> **EXERCISE**
Rewrite the entries below, replacing each occurrence of "Describe the element" with "Identify the element" and leaving everything else as it is.
BEGIN DATA RECORDS
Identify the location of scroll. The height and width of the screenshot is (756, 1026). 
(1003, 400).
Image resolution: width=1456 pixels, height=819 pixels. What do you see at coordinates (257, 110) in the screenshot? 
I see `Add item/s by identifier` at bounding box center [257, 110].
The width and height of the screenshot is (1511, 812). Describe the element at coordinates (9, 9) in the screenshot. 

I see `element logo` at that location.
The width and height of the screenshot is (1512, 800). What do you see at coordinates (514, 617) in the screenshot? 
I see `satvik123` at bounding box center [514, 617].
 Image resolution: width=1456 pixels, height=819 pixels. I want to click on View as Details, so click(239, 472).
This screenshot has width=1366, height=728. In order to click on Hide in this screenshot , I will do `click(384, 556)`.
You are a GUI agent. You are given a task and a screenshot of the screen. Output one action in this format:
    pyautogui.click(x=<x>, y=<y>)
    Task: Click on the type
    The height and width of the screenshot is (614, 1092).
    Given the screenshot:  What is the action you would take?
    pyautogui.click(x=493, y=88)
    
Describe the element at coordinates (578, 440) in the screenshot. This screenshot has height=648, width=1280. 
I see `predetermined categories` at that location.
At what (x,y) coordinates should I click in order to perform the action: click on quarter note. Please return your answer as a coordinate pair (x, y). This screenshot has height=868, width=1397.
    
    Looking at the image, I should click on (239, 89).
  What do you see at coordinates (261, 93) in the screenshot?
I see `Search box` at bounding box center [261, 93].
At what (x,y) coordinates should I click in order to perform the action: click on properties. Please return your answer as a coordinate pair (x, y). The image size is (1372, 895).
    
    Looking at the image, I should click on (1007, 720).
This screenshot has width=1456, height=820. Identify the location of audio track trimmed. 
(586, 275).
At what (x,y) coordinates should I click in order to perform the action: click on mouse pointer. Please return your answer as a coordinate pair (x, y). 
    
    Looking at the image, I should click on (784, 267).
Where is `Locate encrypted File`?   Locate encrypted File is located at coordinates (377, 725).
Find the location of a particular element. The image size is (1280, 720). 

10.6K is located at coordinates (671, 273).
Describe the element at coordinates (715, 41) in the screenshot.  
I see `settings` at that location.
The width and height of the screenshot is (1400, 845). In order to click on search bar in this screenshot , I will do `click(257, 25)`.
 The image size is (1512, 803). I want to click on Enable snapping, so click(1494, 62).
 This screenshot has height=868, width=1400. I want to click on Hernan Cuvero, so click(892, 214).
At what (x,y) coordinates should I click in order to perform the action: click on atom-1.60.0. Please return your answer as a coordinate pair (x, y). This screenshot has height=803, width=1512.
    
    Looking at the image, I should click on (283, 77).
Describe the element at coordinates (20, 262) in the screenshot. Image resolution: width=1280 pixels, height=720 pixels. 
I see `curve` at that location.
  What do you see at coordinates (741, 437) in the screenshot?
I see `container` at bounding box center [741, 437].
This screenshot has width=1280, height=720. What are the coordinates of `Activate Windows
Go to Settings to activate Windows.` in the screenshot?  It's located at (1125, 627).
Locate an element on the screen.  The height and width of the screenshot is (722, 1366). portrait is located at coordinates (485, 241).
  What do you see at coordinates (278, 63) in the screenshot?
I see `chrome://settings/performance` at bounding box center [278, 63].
END DATA RECORDS
> **ANSWER BELOW**
Identify the location of scroll. The height and width of the screenshot is (756, 1026). 
(1003, 400).
Image resolution: width=1456 pixels, height=819 pixels. What do you see at coordinates (257, 110) in the screenshot? 
I see `Add item/s by identifier` at bounding box center [257, 110].
The width and height of the screenshot is (1511, 812). Identify the element at coordinates (9, 9) in the screenshot. 

I see `element logo` at that location.
The width and height of the screenshot is (1512, 800). What do you see at coordinates (514, 617) in the screenshot? 
I see `satvik123` at bounding box center [514, 617].
 Image resolution: width=1456 pixels, height=819 pixels. I want to click on View as Details, so click(239, 472).
This screenshot has width=1366, height=728. In order to click on Hide in this screenshot , I will do `click(384, 556)`.
You are a GUI agent. You are given a task and a screenshot of the screen. Output one action in this format:
    pyautogui.click(x=<x>, y=<y>)
    Task: Click on the type
    The height and width of the screenshot is (614, 1092).
    Given the screenshot:  What is the action you would take?
    pyautogui.click(x=493, y=88)
    
Identify the element at coordinates (578, 440) in the screenshot. This screenshot has height=648, width=1280. 
I see `predetermined categories` at that location.
At what (x,y) coordinates should I click in order to perform the action: click on quarter note. Please return your answer as a coordinate pair (x, y). This screenshot has height=868, width=1397.
    
    Looking at the image, I should click on (239, 89).
  What do you see at coordinates (261, 93) in the screenshot?
I see `Search box` at bounding box center [261, 93].
At what (x,y) coordinates should I click in order to perform the action: click on properties. Please return your answer as a coordinate pair (x, y). The image size is (1372, 895).
    
    Looking at the image, I should click on (1007, 720).
This screenshot has width=1456, height=820. Identify the location of audio track trimmed. 
(586, 275).
At what (x,y) coordinates should I click in order to perform the action: click on mouse pointer. Please return your answer as a coordinate pair (x, y). 
    
    Looking at the image, I should click on (784, 267).
Where is `Locate encrypted File`?   Locate encrypted File is located at coordinates (377, 725).
Find the location of a particular element. The image size is (1280, 720). 

10.6K is located at coordinates (671, 273).
Identify the element at coordinates (715, 41) in the screenshot.  
I see `settings` at that location.
The width and height of the screenshot is (1400, 845). In order to click on search bar in this screenshot , I will do `click(257, 25)`.
 The image size is (1512, 803). I want to click on Enable snapping, so click(1494, 62).
 This screenshot has height=868, width=1400. I want to click on Hernan Cuvero, so click(892, 214).
At what (x,y) coordinates should I click in order to perform the action: click on atom-1.60.0. Please return your answer as a coordinate pair (x, y). This screenshot has height=803, width=1512.
    
    Looking at the image, I should click on (283, 77).
Identify the element at coordinates (20, 262) in the screenshot. Image resolution: width=1280 pixels, height=720 pixels. 
I see `curve` at that location.
  What do you see at coordinates (741, 437) in the screenshot?
I see `container` at bounding box center [741, 437].
This screenshot has width=1280, height=720. What are the coordinates of `Activate Windows
Go to Settings to activate Windows.` in the screenshot?  It's located at (1125, 627).
Locate an element on the screen.  The height and width of the screenshot is (722, 1366). portrait is located at coordinates (485, 241).
  What do you see at coordinates (278, 63) in the screenshot?
I see `chrome://settings/performance` at bounding box center [278, 63].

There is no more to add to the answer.